> Work request: In the entries that follow, how many lines include the string "agent"? The answer is the number only.

#### Entries shown ####

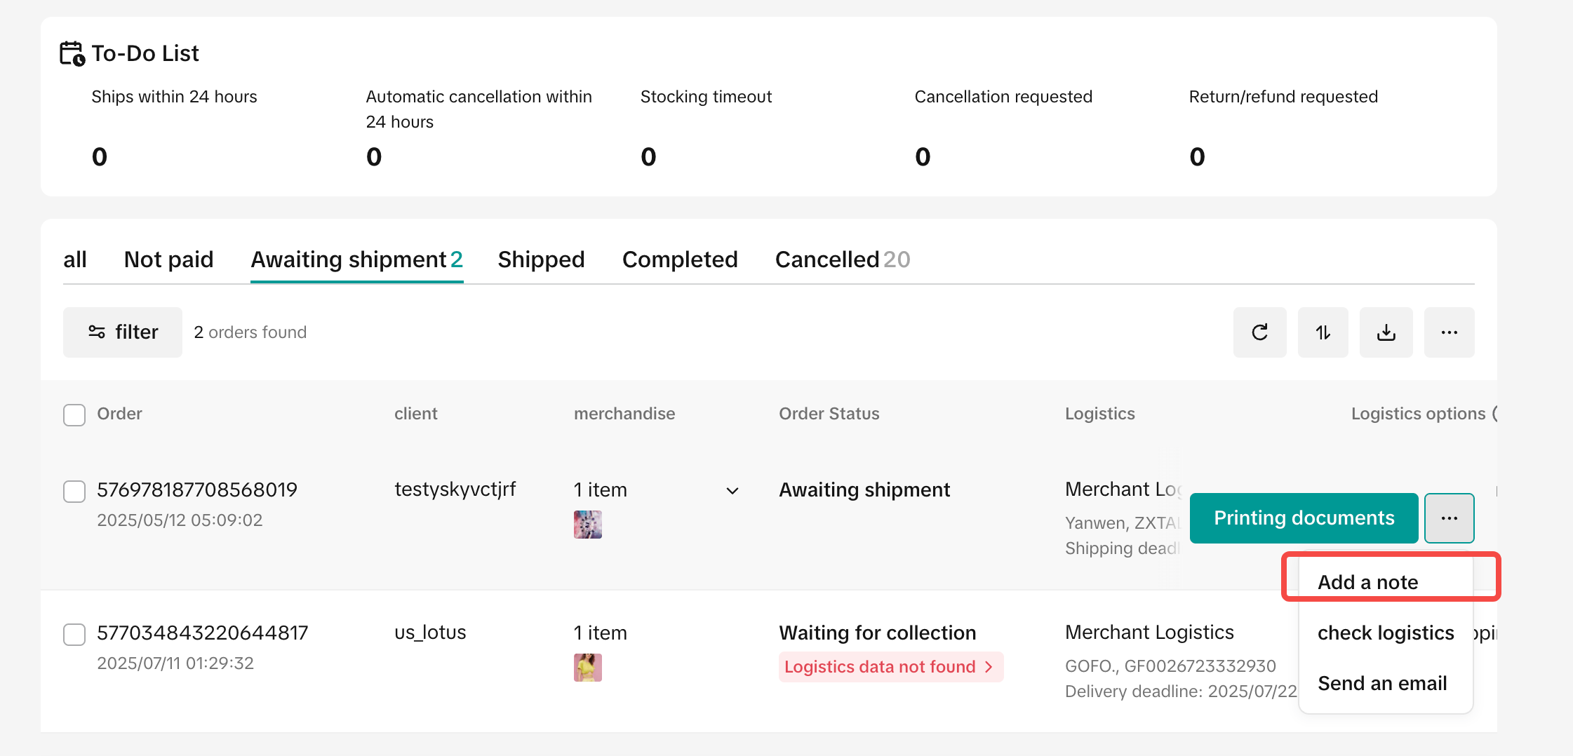Click the download/export orders icon
Viewport: 1573px width, 756px height.
tap(1386, 332)
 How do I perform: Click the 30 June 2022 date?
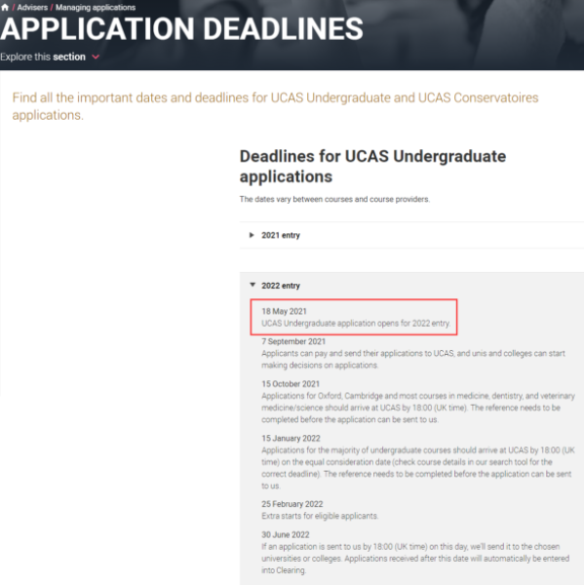click(x=286, y=534)
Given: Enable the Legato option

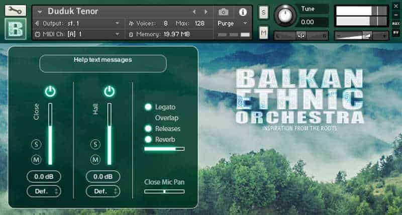Looking at the screenshot, I should pos(148,107).
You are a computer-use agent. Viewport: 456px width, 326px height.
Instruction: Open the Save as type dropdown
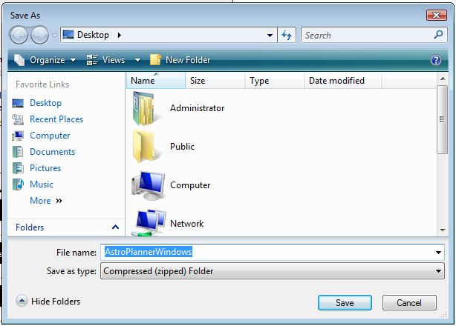pos(438,272)
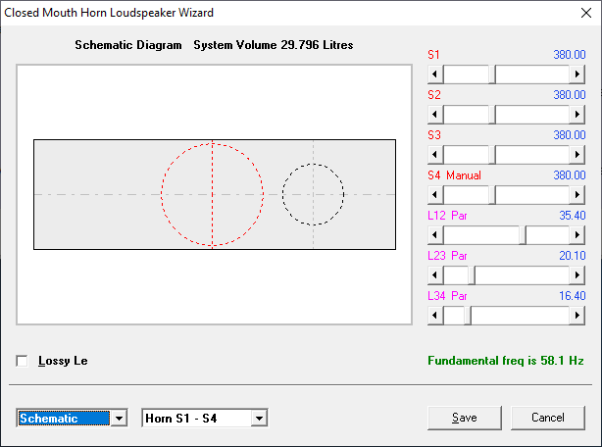Screen dimensions: 602x447
Task: Toggle the L12 Par mode label
Action: click(447, 216)
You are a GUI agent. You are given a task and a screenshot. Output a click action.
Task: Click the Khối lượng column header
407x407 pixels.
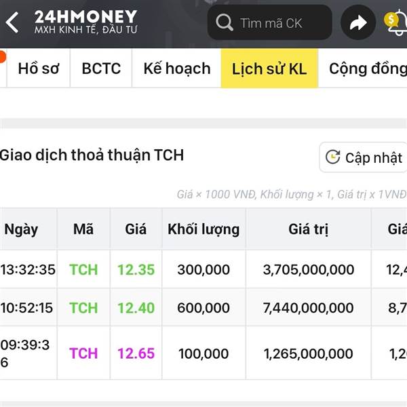(x=204, y=229)
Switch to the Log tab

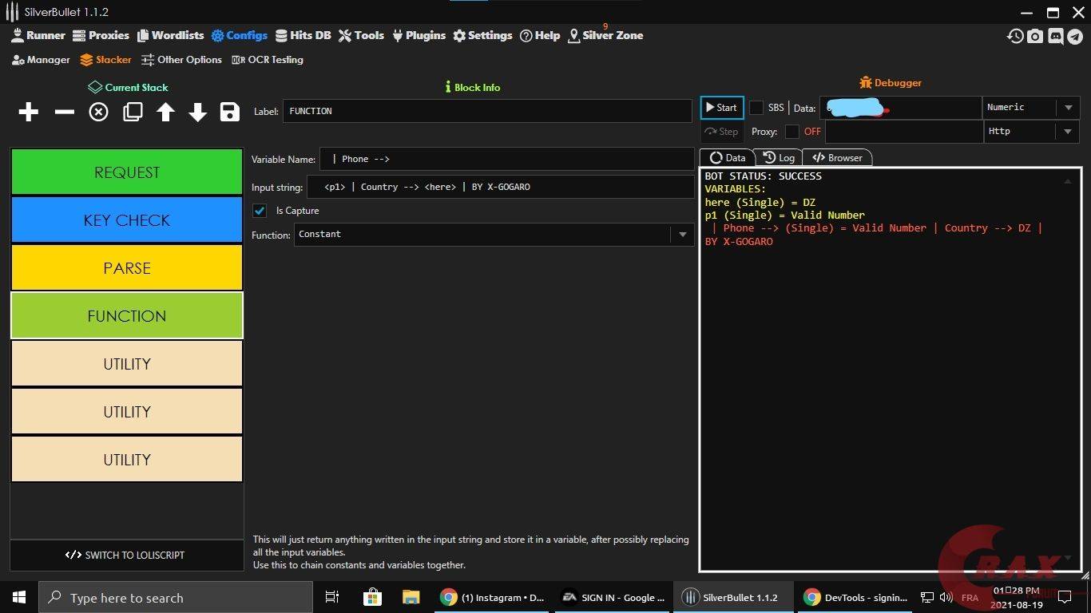(x=779, y=158)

####

> Reply: 2